▸ **RECORDS FOR THIS TASK**:
Segment Open
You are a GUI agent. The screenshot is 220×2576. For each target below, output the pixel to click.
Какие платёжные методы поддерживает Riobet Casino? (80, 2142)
Segment Closed
Segment Open
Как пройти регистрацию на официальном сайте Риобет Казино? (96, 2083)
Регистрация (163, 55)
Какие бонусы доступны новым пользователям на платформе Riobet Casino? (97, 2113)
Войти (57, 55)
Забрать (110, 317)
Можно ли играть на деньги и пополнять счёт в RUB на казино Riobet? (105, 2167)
Segment Closed
How many lines in the records contain the word "Casino"? Answer with the number alone.

2